The Umayyad Caliphate (Arabic: ٱلْخِلافَةُ ٱلأُمَوِيَّة, trans. Al-Khilāfatu al-ʾUmawiyyah), also spelt Omayyad,[2] was the second of the four major caliphates established after the death of Muhammad. The caliphate was ruled by the Umayyad dynasty (Arabic: ٱلأُمَوِيُّون, al-ʾUmawiyyūn, or بَنُو أُمَيَّة, Banū ʾUmayya, "Sons of Umayya"), hailing from Mecca. An Umayyad clan member had previously come to power as the third Rashidun Caliph, Uthman ibn Affan (r. 644–656), but official Umayyad rule was established by Muawiya ibn Abi Sufyan, long-time governor of Syria, after the end of the First Muslim Civil War in AD 661. Syria remained the Umayyads' main power base thereafter, and Damascus was their capital.
The Umayyads continued the Muslim conquests, incorporating the Caucasus, Transoxiana, Sindh, the Maghreb and the Iberian Peninsula (Al-Andalus) into the Muslim world. At its greatest extent, the Umayyad Caliphate covered 11,100,000 km2 (4,300,000 sq mi)[3] and 62 million people (29% of the world's population),[4] making it one of the largest empires in history in both area and proportion of the world's population.
The Umayyad Caliphate was de facto secular.[5] At the time, the Umayyad taxation and administrative practice were perceived as unjust by some Muslims. The Christian and Jewish population still had autonomy; their judicial matters were dealt with in accordance with their own laws and by their own religious heads or their appointees, although they did pay a poll tax for policing to the central state.[6] Muhammad had stated explicitly during his lifetime that Abrahamic religious groups (still a majority in times of the Umayyad Caliphate) should be allowed to practice their own religion, provided that they paid the jizya taxation. The welfare state of both the Muslim and the non-Muslim poor started by Umar ibn al Khattab had also continued, financed by the Zakat tax levied only on Muslims.[6]

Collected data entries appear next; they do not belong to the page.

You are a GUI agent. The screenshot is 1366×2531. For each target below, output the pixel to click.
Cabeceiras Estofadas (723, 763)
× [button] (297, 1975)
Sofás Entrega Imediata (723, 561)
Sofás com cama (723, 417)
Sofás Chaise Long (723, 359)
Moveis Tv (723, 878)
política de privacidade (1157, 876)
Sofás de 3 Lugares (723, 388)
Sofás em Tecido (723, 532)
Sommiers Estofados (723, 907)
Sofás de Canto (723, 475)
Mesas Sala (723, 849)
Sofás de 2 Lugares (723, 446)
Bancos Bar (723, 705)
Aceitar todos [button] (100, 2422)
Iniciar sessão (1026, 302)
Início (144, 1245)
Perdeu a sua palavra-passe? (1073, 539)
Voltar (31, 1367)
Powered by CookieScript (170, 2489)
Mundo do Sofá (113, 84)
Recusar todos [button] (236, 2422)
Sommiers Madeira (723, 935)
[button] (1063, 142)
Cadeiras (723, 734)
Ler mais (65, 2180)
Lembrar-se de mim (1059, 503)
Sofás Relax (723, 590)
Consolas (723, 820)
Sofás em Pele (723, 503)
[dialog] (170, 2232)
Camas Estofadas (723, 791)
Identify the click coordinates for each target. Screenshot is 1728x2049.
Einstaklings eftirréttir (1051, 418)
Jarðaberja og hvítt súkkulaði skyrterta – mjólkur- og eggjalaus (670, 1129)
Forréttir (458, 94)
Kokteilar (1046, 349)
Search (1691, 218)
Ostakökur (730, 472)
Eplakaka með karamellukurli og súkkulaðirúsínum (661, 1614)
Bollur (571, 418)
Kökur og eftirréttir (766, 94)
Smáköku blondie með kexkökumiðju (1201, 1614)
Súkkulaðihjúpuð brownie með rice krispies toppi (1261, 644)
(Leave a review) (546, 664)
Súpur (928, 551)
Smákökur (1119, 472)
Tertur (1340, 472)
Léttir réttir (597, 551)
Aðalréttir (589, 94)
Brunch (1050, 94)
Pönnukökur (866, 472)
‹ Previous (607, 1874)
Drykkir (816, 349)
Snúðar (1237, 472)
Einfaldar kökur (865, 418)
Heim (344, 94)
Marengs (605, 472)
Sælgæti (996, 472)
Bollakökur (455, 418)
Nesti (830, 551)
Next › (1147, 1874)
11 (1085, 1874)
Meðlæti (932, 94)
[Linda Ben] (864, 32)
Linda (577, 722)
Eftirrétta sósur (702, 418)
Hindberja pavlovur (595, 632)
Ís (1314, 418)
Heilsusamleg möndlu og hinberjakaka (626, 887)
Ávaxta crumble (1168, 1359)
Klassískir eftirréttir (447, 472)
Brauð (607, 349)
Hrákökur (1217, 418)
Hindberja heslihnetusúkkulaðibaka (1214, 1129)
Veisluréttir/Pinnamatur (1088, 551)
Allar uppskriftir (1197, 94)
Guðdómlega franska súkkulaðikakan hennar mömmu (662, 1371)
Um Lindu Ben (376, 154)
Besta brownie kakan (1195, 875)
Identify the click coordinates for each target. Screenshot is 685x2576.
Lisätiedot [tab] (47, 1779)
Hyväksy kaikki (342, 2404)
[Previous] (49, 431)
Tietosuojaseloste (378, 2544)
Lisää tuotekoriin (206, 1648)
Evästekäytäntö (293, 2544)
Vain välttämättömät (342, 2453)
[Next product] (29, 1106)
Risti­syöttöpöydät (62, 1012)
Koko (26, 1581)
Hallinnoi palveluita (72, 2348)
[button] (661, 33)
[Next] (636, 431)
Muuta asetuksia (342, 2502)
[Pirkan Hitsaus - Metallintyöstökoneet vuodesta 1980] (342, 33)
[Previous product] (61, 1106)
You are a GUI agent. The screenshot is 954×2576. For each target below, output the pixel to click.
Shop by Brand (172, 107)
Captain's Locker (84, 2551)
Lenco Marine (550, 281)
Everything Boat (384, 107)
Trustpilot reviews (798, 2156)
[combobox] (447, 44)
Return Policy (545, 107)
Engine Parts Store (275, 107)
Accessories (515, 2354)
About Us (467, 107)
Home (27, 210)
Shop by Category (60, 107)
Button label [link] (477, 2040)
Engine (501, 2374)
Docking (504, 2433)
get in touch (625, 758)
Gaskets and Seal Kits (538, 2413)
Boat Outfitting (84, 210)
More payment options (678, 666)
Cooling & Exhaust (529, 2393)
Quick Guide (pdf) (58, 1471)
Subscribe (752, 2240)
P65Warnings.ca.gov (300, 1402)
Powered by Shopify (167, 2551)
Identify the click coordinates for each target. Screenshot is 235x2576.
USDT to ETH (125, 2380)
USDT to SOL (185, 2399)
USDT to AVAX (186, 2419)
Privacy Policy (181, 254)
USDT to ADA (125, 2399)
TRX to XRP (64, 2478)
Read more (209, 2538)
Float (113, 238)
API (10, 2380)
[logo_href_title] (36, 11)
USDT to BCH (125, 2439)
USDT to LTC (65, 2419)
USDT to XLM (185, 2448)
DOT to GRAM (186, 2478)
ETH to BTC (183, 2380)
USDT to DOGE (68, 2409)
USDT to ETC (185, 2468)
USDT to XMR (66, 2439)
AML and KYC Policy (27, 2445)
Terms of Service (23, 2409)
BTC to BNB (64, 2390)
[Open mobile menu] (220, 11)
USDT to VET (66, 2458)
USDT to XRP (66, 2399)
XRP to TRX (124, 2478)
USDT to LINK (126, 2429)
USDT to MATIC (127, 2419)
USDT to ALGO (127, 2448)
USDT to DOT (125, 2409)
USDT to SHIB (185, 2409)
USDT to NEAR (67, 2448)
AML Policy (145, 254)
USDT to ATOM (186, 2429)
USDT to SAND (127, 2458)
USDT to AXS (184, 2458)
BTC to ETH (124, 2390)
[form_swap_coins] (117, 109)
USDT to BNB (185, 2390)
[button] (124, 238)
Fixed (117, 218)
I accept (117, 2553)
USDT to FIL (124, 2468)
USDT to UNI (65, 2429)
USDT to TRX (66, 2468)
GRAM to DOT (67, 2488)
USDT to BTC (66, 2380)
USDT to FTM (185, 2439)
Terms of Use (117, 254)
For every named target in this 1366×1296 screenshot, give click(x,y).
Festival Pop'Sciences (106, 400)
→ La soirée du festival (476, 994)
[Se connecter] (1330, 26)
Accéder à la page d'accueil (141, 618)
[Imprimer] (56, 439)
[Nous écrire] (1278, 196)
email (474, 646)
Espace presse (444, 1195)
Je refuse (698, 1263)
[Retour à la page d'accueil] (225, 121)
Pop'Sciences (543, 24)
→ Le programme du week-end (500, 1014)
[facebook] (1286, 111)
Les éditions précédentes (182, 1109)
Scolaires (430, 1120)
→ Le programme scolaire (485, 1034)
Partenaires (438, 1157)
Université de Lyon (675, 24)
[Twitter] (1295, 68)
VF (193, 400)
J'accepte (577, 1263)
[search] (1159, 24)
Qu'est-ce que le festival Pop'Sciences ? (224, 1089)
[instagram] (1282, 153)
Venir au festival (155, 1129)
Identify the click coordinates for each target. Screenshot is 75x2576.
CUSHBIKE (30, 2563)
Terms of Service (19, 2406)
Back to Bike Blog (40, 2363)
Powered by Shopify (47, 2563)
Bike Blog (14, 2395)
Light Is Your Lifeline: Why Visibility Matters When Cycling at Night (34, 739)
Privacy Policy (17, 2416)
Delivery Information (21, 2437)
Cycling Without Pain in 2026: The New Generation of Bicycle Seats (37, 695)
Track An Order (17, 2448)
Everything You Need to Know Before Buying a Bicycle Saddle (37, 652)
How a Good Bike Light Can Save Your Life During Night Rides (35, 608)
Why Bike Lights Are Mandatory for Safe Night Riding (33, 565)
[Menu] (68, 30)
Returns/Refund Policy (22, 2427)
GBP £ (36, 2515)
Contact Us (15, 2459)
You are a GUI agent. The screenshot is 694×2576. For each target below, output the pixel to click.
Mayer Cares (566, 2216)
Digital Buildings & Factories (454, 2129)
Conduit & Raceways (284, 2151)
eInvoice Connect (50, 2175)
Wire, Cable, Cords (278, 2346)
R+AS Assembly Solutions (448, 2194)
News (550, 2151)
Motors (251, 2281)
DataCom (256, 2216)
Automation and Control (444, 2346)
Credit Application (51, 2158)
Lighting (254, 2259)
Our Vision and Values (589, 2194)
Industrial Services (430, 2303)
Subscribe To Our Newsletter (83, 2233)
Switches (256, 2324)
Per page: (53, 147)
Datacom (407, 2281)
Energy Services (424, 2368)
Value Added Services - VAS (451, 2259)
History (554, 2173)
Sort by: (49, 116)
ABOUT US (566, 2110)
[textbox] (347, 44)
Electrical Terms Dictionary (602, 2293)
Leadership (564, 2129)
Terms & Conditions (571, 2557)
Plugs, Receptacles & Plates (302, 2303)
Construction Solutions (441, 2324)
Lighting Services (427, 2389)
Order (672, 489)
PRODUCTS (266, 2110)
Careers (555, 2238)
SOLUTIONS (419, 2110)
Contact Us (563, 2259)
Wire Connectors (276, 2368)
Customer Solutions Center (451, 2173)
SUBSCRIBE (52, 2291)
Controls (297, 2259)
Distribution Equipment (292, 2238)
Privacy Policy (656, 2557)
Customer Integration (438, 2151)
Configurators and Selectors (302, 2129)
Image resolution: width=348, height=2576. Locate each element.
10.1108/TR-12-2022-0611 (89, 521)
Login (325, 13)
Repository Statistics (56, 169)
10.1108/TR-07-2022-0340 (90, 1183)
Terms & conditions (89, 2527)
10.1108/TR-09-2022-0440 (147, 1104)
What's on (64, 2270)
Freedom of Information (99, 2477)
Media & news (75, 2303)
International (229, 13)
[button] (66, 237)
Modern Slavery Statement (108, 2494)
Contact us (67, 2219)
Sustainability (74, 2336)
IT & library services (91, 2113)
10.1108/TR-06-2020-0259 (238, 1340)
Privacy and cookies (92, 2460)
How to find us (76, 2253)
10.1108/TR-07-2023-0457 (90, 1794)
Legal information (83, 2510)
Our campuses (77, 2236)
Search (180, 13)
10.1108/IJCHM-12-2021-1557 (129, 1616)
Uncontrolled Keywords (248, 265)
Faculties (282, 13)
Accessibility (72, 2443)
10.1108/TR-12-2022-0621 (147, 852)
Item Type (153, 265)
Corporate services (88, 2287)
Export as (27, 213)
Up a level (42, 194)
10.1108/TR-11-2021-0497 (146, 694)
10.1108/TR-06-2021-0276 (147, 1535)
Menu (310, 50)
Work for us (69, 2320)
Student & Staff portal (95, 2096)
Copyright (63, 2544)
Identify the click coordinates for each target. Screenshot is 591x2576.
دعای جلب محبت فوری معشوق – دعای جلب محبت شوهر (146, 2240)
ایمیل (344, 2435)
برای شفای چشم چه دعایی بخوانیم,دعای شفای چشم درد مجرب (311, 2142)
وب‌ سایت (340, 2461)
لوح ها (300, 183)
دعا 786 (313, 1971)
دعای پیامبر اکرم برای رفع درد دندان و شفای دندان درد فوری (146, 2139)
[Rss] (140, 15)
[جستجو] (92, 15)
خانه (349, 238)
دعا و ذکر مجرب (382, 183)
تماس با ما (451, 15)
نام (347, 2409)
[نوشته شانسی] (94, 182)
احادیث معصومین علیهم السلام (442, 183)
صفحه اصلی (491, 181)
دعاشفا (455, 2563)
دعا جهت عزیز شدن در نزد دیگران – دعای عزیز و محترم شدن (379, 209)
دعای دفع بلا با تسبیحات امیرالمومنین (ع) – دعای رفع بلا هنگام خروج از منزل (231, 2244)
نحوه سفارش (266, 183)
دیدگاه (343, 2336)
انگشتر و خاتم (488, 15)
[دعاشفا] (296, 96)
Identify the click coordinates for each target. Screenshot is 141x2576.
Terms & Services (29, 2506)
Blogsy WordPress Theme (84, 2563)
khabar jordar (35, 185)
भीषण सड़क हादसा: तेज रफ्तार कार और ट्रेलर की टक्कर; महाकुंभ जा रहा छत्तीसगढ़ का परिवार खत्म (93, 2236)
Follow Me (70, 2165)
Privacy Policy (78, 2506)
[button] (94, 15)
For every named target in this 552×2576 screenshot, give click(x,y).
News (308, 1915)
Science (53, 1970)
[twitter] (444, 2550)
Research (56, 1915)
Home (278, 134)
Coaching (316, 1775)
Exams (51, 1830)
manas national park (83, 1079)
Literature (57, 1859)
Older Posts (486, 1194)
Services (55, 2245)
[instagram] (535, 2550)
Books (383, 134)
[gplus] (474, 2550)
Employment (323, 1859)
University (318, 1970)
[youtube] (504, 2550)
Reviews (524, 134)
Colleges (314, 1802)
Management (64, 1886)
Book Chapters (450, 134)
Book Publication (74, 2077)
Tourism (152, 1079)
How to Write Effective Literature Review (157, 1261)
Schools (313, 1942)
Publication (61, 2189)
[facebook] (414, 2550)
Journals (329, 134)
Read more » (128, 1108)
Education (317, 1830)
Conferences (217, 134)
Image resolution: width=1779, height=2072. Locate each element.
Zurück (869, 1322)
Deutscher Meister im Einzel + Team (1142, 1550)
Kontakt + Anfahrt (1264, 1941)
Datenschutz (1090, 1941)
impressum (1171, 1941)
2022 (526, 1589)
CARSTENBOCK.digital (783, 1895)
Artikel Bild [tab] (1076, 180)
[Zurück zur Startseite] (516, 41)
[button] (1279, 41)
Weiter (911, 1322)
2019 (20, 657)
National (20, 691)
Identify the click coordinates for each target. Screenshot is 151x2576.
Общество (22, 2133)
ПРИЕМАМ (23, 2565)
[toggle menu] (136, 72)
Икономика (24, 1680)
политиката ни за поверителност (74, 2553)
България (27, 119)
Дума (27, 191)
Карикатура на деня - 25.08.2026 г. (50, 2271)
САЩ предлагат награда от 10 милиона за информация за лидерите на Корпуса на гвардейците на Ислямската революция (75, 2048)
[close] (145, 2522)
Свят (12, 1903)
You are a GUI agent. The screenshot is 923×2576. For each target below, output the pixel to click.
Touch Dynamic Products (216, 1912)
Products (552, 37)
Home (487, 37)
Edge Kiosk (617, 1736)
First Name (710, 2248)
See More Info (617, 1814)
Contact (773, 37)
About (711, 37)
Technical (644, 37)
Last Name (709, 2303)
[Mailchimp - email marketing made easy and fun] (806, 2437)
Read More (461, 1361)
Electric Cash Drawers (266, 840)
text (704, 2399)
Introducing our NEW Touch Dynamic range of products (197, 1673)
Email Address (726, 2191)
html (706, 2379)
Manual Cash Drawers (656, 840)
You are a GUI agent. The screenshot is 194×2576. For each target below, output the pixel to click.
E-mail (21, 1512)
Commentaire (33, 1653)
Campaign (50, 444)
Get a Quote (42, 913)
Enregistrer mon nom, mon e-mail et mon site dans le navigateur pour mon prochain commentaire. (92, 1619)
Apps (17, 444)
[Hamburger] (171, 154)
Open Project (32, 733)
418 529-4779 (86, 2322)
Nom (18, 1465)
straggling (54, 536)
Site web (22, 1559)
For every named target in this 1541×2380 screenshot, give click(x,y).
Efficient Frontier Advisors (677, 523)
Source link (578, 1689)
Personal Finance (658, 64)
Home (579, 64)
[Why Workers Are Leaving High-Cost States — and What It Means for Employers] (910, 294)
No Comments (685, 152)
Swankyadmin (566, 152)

Muawiya's wife Maysum (Yazid's mother) was also a Christian. The relations between the Muslims and the Christians in the state were stable in this time. The Umayyads were involved in frequent battles with the Christian Byzantines without being concerned with protecting themselves in Syria, which had remained largely Christian like many other parts of the empire.[6] Prominent positions were held by Christians, some of whom belonged to families that had served in Byzantine governments. The employment of Christians was part of a broader policy of religious assimilation that was necessitated by the presence of large Christian populations in the conquered provinces, as in Syria. This policy also boosted Muawiya's popularity and solidified Syria as his power base.[7][8]